Campos Neto vai se colocar como canal entre governo Lula e Congresso

Campos Neto vai se colocar como canal entre governo Lula e Congresso
O presidente do Banco Central, Roberto Campos Neto, vai se colocar na conversa com o presidente Luiz Inácio Lula da Silva como interlocutor privilegiado do Congresso, alguém que pode ajudar o governo a desenhar sua estratégia e aprovar medidas da agenda econômica.


A ideia de Campos Neto é estabelecer um canal de conversa com Lula e procurar mostrar que, mesmo o BC sendo autônomo, ele pode ajudar o governo com informações e atitudes, especialmente em relação à oposição bolsonarista, meio onde ele tem muitos contatos.
A reunião do presidente da República e o do Banco Central é a primeira entre eles desde o início do governo. Lula, que hostilizou Campos Neto nos primeiros meses do mandato por causa das altas taxas de juros, só aceitou receber Campos Neto depois de duas quedas de 0,5 ponto na Selic, a primeira em agosto e a segunda em setembro.


As taxas de juros são determinadas pelo Copom, o comitê de política monetária do BC, em que o presidente do banco tem um dos votos, com peso igual ao dos outros membros. Ainda assim, supõe-se que Campos Neto tem alguma liderança sobre o colegiado.
O encontro, pedido por ofício por Campos Neto a Lula depois da primeira queda nos juros, foi articulado pelo ministro da Fazenda Fernando Haddad, e coroa uma estratégia de meses do presidente do BC para se aproximar do governo.


Nos meses em que Lula o chamava de "esse cidadão" e dizia que ele não entendia as necessidades do país, Campos Neto tentou marcar reuniões com vários ministros e encontrou as portas fechadas, especialmente entre os mais ligados a Lula.
O presidente do BC também procurou ajudar Haddad nas conversas com bolsonaristas reticentes aos parâmetros do arcabouço fiscal votado na Câmara e agora está tentando encontrar uma solução na negociação para conter os juros no cartão de crédito rotativo.
Agora que Lula admite aos auxiliares que vai deixar os ataques de lado e partir para o diálogo, essas portas devem se abrir.

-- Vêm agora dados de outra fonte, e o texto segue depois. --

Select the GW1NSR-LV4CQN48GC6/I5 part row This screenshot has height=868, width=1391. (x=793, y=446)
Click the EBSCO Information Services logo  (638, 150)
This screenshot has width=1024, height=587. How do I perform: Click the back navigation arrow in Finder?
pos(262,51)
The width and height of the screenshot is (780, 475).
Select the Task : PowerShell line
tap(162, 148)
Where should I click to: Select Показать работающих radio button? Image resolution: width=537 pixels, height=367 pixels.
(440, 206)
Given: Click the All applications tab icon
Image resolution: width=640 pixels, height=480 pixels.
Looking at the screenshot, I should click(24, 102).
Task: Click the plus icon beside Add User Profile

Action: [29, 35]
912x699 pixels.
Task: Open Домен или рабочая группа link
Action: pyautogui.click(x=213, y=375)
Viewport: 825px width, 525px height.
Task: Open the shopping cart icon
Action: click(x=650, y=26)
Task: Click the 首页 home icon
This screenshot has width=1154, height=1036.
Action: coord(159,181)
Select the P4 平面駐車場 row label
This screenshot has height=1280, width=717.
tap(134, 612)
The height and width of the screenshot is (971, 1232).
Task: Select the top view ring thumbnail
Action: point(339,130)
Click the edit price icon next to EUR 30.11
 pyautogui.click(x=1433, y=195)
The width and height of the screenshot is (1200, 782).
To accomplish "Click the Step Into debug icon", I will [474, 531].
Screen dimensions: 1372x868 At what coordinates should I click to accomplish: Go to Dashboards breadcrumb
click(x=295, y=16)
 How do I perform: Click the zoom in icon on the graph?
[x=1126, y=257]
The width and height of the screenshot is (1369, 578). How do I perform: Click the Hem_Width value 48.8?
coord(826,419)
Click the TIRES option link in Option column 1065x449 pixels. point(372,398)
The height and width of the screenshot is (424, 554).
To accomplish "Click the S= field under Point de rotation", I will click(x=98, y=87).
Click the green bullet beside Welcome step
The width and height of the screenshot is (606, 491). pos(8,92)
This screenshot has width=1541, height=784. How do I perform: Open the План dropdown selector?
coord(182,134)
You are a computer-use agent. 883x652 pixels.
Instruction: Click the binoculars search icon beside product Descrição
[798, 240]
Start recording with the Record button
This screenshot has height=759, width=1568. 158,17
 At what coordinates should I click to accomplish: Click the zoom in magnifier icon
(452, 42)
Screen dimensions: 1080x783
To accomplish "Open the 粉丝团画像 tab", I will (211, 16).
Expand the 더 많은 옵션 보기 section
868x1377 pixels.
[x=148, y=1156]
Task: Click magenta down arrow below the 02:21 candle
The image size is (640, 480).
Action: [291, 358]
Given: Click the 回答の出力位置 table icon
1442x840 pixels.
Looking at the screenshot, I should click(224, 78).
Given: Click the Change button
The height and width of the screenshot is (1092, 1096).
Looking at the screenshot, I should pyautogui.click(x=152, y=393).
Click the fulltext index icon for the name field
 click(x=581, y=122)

Conforme informamos na coluna, o presidente está especialmente preocupado com o volume de crédito concedido no Brasil. De acordo com interlocutores do presidente, foi isso o que o fez decidir receber Campos Neto.
"O tom vai ser de diálogo, não vai ter mais briga", diz um aliado do presidente da República, para quem a ideia é tentar convencer Campos Neto a reforçar, no Banco Central, a pressão por uma queda mais rápida na taxa de juros.


As pesquisas de opinião internas do governo demonstram que a maior queixa e preocupação dos brasileiros é com as altas taxas de juros, especialmente no cartão de crédito. Nos últimos meses, empresários com acesso ao presidente também tem reclamado muito das altas taxas, e o debate sobre o projeto de lei que pretende cortar o juro rotativo do cartão de crédito continua a opor varejo e bancos.
De acordo com o blog de Miriam Leitão, dados do próprio BC mostram que a inadimplência do cartão de crédito parcelado quase quintuplicou de tamanho ao longo dos últimos cinco anos, atingindo em agosto 10,5% dos empréstimos, o maior patamar da série histórica do Banco Central, iniciada em 2011. Em agosto de 2018, há meia década, esse percentual era de 2,2%.


Em agosto, o Comitê de Política Monetária (Copom) baixou a taxa de juros usados nos títulos públicos, a Selic, pela primeira vez no governo Lula – 13,75% para 13,25%. Em setembro, fez mais um corte, para 12,75%. A ata da última reunião, divulgada nesta terça, indica que haverá ainda mais dois cortes de 0,5 ponto até o final do ano, levando a Selic para 11,75%.
Nas últimas semanas, surgiram no radar projeções mais otimistas, de um recuo de 0,75 ponto, em pelo menos uma das reuniões. Mas, na ata, o comitê indicou que isso não vai ocorrer.
Além disso, o presidente tem recebido constantes alertas sobre o risco de usar os bancos públicos, como Caixa Econômica Federal e BNDES, para conceder crédito a taxas subsidiadas, como foi feito no passado. Isso porque, nessa circunstância, o Banco Central seria obrigado a manter a Selic mais alta, para obter uma taxa de juro neutra maior.